Europeans rely on public transportation far more than do Americans. The highly developed transport system allows people to move about rapidly at an affordable cost for many. You can do a great deal without ever owning a personal automobile. The buses even run into the country outside the larger city regions allowing people to move in and out quiet easily. We took a bus from Spandau to Potsdam and passed through a rural section of farms and wide open spreads.

Watching how people live each day in this type of system is interesting. Going to work, to school and even grocery shopping one has to carry only what is easy and prepare accordingly. Outside a grocery store this morning I watched an elderly pensioner take his rolling suitcase and latch it onto the front of a shopping cart and enter to buy his groceries. He would only be buying what could easily fit into the suitcase and be carried, or wheeled, back home on the bus. Nothing larger than what would fit into the suitcase would be purchased. I doubt he would be buying a ten pound bag of potatoes or a case of soda, like I might back in the states. I could easily throw my stuff into my SUV while he could not.  It is just interesting to see how people live.

While waiting for our train, the last one I'll take while on this trip, we spent some time in Spandau listening to a jazz band play and having a "Berliner", a jelly doughnut. I believe Paul has a picture at his ucog.org web site.

Paul Kieffer and I boarded a train for the four and one half hour return trip to Niederkassel, near Bonn. Tomorrow we travel to the Netherlands to be with our UCG members there and then return to Dormagen for the afternoon service with some of the German members.

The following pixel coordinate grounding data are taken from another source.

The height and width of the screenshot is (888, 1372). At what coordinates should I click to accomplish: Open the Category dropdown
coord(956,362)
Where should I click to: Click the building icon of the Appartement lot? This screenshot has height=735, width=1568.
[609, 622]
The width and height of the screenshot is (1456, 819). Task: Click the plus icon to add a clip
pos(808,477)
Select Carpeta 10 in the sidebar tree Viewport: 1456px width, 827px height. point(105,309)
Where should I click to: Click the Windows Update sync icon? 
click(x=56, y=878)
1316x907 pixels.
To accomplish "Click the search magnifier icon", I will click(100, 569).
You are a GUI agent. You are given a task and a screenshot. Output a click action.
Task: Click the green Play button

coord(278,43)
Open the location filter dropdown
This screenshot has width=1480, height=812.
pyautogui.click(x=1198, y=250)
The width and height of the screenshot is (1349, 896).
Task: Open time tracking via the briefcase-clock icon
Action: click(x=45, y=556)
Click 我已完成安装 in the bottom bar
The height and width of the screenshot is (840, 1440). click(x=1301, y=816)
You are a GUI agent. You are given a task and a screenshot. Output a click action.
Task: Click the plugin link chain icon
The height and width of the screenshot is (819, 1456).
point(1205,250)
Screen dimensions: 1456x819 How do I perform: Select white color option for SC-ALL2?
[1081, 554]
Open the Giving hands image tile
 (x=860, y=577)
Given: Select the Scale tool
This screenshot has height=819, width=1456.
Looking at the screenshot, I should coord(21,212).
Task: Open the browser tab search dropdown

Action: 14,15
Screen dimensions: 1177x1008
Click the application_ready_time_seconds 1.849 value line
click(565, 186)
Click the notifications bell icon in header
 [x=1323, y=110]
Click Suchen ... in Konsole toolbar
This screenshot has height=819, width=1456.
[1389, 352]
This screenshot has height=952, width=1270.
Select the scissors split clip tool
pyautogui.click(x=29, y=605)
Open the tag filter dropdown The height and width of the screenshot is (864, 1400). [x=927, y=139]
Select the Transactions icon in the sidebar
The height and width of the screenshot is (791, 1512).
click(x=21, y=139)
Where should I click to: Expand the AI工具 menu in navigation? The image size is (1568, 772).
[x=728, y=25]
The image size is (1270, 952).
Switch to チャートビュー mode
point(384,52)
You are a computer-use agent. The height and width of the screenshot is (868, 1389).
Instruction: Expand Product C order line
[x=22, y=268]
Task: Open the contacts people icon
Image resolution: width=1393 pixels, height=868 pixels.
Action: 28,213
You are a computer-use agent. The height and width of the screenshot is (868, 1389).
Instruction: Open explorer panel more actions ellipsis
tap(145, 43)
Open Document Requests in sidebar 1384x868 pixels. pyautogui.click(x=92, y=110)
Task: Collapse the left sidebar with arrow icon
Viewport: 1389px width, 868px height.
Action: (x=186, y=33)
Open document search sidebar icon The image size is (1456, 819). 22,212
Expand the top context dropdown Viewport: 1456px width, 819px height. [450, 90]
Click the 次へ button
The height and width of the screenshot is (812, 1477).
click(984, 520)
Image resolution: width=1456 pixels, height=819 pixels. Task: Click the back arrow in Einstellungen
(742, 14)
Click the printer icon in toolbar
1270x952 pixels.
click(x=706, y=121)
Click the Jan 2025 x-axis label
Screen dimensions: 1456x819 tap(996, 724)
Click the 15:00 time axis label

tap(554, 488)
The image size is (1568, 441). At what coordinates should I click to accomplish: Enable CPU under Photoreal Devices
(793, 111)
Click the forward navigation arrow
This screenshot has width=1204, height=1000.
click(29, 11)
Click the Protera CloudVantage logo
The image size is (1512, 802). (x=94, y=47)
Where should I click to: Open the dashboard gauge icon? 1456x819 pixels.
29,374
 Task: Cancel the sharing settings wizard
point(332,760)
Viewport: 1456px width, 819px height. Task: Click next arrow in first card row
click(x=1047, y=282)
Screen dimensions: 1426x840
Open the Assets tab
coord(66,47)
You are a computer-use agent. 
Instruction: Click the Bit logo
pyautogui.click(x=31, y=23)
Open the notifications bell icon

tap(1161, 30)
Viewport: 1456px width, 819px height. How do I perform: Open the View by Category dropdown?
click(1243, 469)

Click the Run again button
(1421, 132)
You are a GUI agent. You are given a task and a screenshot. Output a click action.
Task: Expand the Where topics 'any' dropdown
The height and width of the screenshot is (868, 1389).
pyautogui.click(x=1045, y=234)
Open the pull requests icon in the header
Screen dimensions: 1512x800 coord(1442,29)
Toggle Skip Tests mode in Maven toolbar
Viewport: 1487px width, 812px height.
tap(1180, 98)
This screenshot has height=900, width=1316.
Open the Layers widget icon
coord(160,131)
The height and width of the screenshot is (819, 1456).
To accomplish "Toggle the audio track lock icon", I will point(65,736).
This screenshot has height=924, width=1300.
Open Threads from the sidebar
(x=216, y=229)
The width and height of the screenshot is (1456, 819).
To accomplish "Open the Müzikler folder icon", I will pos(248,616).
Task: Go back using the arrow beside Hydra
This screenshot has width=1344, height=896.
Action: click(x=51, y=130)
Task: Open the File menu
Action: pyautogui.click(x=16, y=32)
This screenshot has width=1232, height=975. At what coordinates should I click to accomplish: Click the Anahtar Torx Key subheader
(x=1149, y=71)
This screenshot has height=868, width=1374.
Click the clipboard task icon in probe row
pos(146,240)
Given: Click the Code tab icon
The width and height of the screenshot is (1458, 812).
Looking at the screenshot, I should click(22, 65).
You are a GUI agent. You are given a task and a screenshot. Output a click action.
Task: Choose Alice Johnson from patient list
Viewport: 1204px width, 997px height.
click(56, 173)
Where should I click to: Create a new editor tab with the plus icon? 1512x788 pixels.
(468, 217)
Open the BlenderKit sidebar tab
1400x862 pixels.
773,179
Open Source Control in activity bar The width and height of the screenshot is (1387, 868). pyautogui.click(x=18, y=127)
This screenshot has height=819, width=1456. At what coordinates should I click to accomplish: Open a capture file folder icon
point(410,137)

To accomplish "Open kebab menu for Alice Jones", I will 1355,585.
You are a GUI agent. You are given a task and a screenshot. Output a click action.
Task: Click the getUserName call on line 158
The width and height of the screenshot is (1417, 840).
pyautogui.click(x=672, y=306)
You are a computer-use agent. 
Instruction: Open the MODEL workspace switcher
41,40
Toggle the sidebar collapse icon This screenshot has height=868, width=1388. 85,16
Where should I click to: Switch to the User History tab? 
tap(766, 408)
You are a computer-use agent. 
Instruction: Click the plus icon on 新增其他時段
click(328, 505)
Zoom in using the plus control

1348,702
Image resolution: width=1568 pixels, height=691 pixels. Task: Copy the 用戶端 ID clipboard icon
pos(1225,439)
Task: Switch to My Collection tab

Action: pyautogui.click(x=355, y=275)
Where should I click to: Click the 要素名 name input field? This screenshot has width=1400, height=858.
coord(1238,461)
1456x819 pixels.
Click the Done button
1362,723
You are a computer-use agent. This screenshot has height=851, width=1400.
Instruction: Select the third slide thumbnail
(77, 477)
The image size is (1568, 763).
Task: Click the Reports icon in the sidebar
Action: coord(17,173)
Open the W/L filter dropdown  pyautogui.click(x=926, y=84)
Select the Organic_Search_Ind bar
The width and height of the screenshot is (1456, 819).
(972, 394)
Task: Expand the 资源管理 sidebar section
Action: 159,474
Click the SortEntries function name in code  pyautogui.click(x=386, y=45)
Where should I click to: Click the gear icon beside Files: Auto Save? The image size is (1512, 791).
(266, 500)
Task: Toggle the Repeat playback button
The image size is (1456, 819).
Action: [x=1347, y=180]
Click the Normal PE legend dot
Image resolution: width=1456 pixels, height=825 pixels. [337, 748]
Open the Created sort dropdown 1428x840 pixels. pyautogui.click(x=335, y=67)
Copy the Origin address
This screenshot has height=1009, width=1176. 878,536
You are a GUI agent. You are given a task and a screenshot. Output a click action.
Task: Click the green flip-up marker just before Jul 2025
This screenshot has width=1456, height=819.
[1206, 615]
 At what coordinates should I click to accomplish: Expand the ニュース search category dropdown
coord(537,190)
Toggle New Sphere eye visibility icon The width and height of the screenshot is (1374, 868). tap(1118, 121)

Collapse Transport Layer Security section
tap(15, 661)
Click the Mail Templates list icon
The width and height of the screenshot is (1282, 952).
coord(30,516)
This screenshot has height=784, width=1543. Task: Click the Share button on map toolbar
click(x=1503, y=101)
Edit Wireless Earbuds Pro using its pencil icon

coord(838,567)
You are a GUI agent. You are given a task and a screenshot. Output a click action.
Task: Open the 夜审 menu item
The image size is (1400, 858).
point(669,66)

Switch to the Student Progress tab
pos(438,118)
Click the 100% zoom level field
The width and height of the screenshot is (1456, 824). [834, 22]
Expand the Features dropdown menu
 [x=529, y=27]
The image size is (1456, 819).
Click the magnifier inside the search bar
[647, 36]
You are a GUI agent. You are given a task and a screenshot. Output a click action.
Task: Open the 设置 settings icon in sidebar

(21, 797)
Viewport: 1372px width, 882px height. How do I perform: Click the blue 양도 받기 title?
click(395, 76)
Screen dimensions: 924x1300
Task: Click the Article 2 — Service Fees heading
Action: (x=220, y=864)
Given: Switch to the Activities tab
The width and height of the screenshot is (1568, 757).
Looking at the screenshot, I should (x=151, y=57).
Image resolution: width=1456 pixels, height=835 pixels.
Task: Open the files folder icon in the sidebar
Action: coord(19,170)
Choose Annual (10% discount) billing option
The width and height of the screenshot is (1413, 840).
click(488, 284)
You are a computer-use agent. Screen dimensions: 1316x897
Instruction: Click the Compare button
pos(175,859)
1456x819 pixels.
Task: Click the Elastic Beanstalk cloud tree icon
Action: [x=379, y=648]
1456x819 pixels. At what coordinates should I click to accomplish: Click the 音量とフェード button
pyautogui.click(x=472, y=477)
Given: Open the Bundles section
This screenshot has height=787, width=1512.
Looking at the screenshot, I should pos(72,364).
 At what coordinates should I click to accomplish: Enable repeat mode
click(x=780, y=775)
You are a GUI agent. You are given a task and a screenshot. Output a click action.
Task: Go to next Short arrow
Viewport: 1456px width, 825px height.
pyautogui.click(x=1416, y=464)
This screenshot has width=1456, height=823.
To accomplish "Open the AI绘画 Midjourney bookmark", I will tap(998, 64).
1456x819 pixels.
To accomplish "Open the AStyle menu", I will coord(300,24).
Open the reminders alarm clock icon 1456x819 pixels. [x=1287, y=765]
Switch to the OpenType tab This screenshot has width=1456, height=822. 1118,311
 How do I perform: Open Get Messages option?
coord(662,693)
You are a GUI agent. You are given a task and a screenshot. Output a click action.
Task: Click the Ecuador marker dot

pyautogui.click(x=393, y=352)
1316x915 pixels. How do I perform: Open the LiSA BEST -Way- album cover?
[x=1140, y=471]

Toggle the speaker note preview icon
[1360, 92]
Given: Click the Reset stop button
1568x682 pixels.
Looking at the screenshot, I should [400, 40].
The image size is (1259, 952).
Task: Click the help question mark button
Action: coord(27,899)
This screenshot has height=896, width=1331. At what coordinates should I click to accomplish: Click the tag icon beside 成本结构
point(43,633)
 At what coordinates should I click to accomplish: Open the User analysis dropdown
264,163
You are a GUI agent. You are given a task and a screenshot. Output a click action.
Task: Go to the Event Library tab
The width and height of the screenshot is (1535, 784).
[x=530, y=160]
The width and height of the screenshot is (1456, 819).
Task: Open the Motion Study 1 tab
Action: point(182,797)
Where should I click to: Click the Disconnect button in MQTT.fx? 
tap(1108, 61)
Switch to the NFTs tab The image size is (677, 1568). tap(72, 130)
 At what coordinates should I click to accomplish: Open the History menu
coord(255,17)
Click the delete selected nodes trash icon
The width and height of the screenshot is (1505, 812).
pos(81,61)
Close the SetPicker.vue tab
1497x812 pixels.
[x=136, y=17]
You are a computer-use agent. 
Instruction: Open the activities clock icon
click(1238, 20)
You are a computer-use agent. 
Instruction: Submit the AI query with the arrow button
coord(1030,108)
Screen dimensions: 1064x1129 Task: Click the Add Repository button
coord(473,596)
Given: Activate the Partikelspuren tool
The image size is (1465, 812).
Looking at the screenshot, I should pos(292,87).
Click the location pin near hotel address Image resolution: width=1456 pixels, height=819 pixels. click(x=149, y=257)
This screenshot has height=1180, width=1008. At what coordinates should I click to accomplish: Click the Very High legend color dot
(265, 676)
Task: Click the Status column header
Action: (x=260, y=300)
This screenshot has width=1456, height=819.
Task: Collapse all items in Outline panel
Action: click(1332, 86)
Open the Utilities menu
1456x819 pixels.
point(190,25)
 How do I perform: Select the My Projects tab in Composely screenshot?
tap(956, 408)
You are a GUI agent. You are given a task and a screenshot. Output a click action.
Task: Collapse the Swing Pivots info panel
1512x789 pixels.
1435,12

I found Berlin to be a dynamic exciting city. Walking its streets you feel the energy at the heart of Europe's strongest economic state. While reading the paper on today's train I noticed a short article referencing the growing European force now moving into Lebanon in the wake off the recent war. It is a historic shift that Germany now has troops stationed i this pivotal region. More on that subject in a later post.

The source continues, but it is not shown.